For this series, I created a variety of worksheets, including ones with upper and lowercase G letters, cursive G lettering with guide arrows, jumbo-sized cursive G lettering, words starting with the letter G, and many more!
To access these sheets, click on any of the below links or images to open the PDF page on a new page. Once opened, you can then download and print as many times as you please! All of these worksheets are on US letter sizes paper, but they also fit A4 paper with no issues. Enjoy!
For those looking for a single PDF file of the above worksheets, you’re in luck!
This multi-page PDF is excellent for a quick, easy, and effective lesson in the classroom or for giving out homework to students.
If you have any recommendations for this series on cursive lettering, please share your ideas in the comments, as I want this to be the best free resource for teachers and parents!
Looking for something else? Search our 10,000 printables!

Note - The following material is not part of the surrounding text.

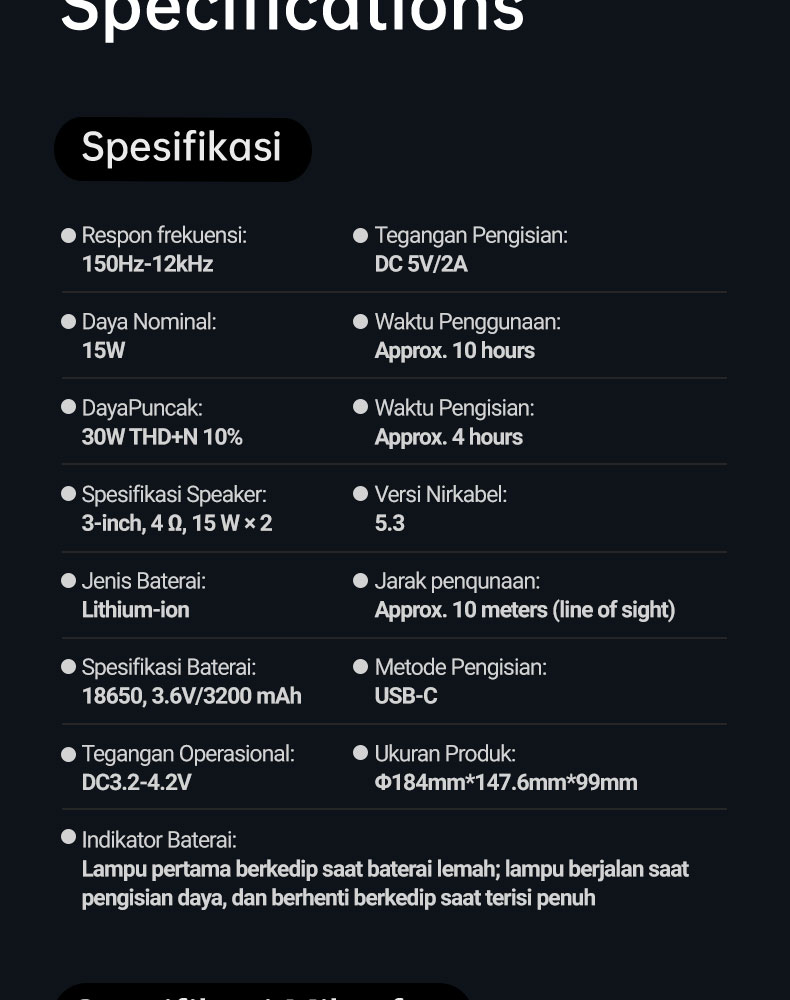The height and width of the screenshot is (1000, 790).
Task: Click bullet beside Respon frekuensi
Action: point(68,235)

7 Ways To Use Cursive G Worksheets
G is a tricky letter to learn in cursive, so your students will need lots of practice. My Cursive G worksheets can be used a number of ways to help with that process.
7. Practicing The Pencil Movement For Uppercase And Lowercase G
Have your students practice the movements for uppercase and lowercase G even before they begin to trace.

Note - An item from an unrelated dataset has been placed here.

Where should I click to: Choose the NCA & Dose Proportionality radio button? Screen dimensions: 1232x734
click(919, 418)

To do that, find open guideline space on one of my worksheets and have them practice the opening motion of uppercase G by moving the pencil upward and creating a loop.
Just have them do that for a line or two. Then, add in the point and swoop downward. When they have mastered that, have them finish with the point and hook to the right.

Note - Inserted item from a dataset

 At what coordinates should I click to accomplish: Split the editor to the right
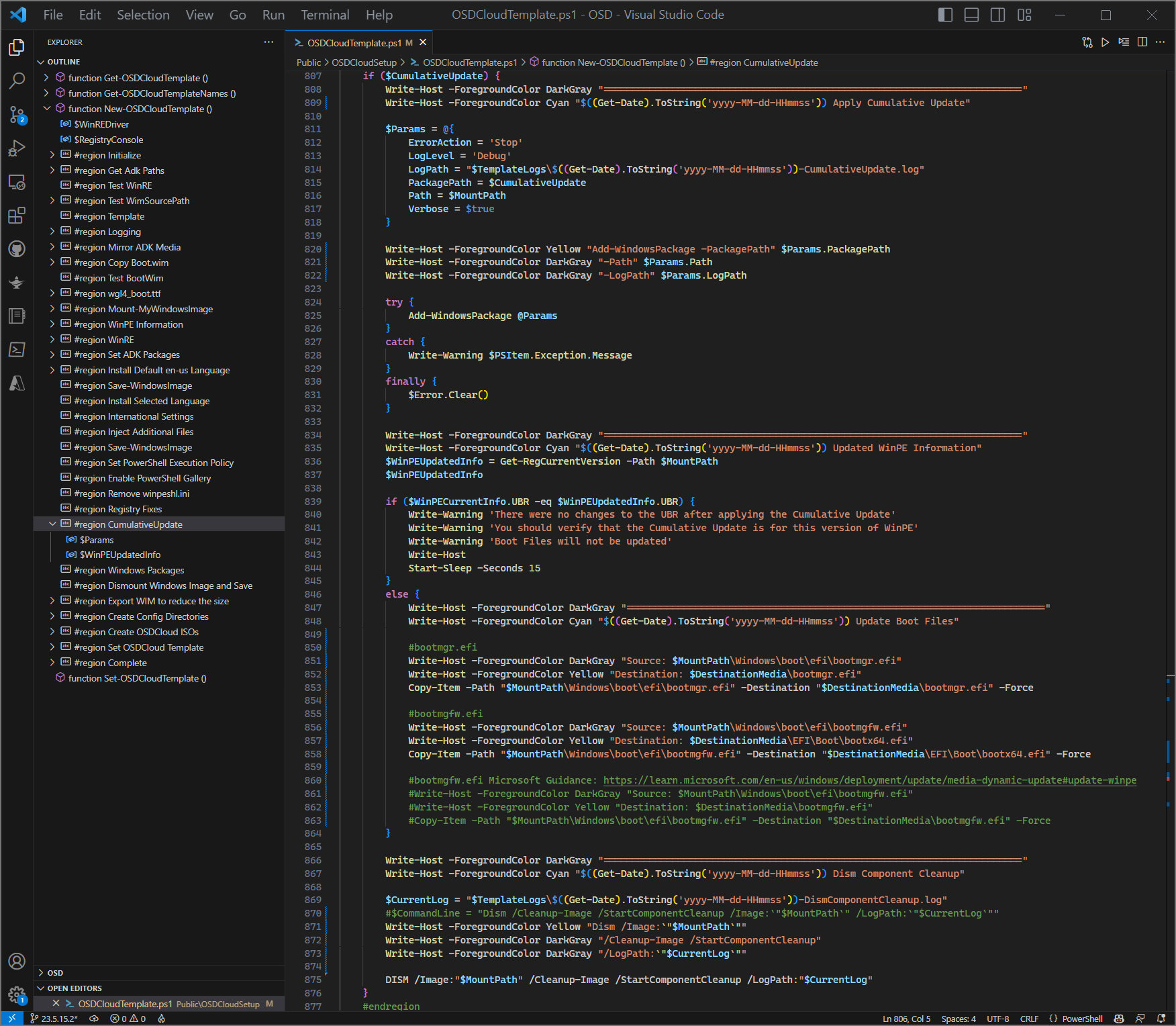(1142, 42)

For the lowercase G, have them practice making a slanted oval for a line or two; then have them finish it off with a downward loop and upward line.
The point isn’t perfection – it’s just to get them accustomed to the motions their pencils will be making. If they can stay in the lines, all to the better, but it’s not necessary.
6. Tracing Uppercase And Lowercase G
Once students have mastered the shapes and motions of uppercase and lowercase G, they could then begin to trace them.
Tracing is where the students will begin to understand how G fits within the guidelines, like the uppercase G touching both the bottom and top lines.
They’ll practice the lowercase G reaching only halfway and then swooping down halfway, too.
You may want to print out multiple worksheets for the children so that they can fully master the tracing of uppercase and lowercase G; then they’ll have multiple pages for independent writing, too.
5. Writing Uppercase And Lowercase G Independently
Once students have practiced tracing enough, you’ll want to move them onto writing uppercase and lowercase G independently.
My worksheets provide ample free guideline space for this, and if you need more guidelines, you can simply print more or make copies.
There are worksheets for uppercase G and lowercase G separately, as well as a worksheet where the students can practice the letter together.
4. Tracing Three- And Four-Letter G Words
It can be helpful for students to create words that begin with G, both to practice linking letters from G, and to aid with reading, spelling and memorization.
That’s why I’ve got several sheets devoted to three- and four-letter words that begin with G for your students to trace.
As a challenge, you could also have them attempt to write them independently or make your own five or six letter words that begin with G, such as “Gable” or “Galore.”
3. Linking Lowercase G’s In A Row
On one of the worksheets with empty guideline space, you could create your own dotted-line set of lowercase G’s that are connected and make copies.
Then, have the children trace your linked G’s before writing them independently.
2. Tracing Words That Contain G In Them
Similarly, you could also have the children practice writing words that contain G, so that they understand not just how G connects to other letters, but how other letters connect to G.
Words such as “Gadget” or “Gangle” or Giggle” (with the double G!) would all be excellent examples.
1. Tracing Alliterative Cursive G Sentences
Why not use blank guideline space to create traceable alliterative cursive G sentences?
A few examples include “Greg greets his grandma with great gusto”; or “Gina gets going to the grocery store.”
These sentences not only feature G prominently, while the children are tracing them they are building concentration, spelling skills and memory retention.